A Metal‐Organic‐Framework‐Derived g‐C 3 N 4 /α‐Fe 2 O 3 Hybrid for Enhanced Visible‐Light‐Driven Photocatalytic Hydrogen Evolution

As one of the most efficient systems for photocatalytic hydrogen evolution, the Z‐Scheme system, consisting of different semiconductors with a reversible donor–acceptor pair, has attracted great attention. Considering the non‐toxicity and low cost of photocatalysts, a series of g‐C 3 N 4 /α‐Fe 2 O 3 hybrids were rationally constructed based on the Z‐Scheme mechanism for the first time, using a metal‐organic framework template approach that can fine tune the compositions and properties of the hybrids. An optimized hybrid, g‐C 3 N 4 /α‐Fe 2 O 3 ‐2, exhibited prominent photocatalytic water splitting performance with a visible light response.
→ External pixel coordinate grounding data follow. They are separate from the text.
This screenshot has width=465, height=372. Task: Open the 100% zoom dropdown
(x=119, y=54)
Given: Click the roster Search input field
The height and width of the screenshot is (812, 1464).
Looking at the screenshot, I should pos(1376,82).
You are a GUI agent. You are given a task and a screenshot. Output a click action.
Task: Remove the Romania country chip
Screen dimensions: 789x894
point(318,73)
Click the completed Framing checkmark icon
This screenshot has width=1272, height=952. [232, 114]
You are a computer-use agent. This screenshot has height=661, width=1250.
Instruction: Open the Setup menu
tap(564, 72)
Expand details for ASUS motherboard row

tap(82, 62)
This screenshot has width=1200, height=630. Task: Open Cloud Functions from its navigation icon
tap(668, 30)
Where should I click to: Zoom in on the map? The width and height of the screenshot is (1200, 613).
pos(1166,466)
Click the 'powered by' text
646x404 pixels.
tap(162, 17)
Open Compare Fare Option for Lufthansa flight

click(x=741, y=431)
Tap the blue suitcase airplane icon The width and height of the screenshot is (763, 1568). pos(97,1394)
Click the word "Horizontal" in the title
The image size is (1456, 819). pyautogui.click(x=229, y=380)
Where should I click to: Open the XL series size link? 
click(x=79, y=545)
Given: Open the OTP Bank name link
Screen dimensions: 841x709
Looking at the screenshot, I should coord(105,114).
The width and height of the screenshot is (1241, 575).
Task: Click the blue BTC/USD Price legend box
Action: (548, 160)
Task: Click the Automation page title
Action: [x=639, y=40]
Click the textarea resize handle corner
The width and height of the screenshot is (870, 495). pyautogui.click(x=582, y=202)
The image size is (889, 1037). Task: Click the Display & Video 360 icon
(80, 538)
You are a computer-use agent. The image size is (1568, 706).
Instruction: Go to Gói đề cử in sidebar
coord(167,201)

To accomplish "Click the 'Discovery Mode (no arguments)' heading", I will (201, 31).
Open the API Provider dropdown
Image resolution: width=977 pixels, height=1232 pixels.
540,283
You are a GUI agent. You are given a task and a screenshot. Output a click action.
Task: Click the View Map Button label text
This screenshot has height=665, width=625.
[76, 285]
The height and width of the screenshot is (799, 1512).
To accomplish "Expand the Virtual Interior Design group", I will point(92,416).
Under irradiation of visible light ( λ >420 nm), the hybrid shows a high durability and superior hydrogen production rate of 2066.2 μmol g −1  h −1 from water splitting, which is approximately three times greater than that of bulk g‐C 3 N 4 because of the effective separation of photo‐excited charge carriers by two narrow band gap semiconductors, tightly coupled with the Z‐Scheme structural feature.